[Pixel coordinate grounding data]
::::::::
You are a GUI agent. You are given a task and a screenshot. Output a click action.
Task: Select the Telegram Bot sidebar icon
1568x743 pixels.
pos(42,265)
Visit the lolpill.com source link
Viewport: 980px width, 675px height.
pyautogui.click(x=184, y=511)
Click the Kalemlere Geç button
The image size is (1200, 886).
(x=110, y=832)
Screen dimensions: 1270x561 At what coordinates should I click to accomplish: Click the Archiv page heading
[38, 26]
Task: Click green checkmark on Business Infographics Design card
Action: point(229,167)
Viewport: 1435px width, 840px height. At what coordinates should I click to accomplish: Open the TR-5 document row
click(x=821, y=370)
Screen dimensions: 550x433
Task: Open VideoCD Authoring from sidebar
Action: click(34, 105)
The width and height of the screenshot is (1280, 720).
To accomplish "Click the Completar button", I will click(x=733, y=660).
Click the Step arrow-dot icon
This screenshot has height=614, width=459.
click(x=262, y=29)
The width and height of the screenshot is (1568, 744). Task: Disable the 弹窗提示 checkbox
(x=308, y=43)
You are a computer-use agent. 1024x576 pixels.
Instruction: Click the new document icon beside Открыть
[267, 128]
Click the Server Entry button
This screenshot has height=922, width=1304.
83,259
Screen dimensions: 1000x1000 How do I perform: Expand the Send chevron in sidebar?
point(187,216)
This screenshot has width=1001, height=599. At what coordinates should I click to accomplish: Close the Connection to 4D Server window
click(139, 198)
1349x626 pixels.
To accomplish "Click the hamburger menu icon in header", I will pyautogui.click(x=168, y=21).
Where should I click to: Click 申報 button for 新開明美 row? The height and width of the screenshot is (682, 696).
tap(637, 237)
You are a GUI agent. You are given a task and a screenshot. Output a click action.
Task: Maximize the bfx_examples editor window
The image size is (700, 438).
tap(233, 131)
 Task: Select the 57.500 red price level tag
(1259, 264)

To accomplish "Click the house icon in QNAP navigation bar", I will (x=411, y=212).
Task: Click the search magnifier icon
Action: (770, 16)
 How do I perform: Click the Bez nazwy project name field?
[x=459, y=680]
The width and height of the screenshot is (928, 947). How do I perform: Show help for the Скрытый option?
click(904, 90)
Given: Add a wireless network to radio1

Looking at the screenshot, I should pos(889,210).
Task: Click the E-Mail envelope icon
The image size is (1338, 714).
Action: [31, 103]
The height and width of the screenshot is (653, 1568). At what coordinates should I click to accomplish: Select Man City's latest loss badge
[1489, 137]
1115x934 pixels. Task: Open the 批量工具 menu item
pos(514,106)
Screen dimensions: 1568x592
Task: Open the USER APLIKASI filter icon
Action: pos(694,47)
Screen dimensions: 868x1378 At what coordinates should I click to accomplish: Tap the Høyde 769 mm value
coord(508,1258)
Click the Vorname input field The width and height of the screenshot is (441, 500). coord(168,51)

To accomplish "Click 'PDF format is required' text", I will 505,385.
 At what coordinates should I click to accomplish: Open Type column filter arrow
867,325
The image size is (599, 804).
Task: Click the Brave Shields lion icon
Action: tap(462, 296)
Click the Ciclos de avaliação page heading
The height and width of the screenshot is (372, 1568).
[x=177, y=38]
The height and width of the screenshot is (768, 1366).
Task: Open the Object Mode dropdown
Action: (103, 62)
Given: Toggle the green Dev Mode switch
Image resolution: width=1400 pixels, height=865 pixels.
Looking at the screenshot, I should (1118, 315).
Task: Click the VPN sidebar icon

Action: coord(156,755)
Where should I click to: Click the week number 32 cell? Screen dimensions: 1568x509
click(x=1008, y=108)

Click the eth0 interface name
::::::::
● WHAT IS EXPECTED
Your reply should be an exact copy of every line from the line with "Image resolution: width=1400" through the final line of the data, and nothing more.

● TASK RESULT
Image resolution: width=1400 pixels, height=865 pixels.
Looking at the screenshot, I should (1118, 315).
Task: Click the VPN sidebar icon

Action: coord(156,755)
Where should I click to: Click the week number 32 cell? Screen dimensions: 1568x509
click(x=1008, y=108)

Click the eth0 interface name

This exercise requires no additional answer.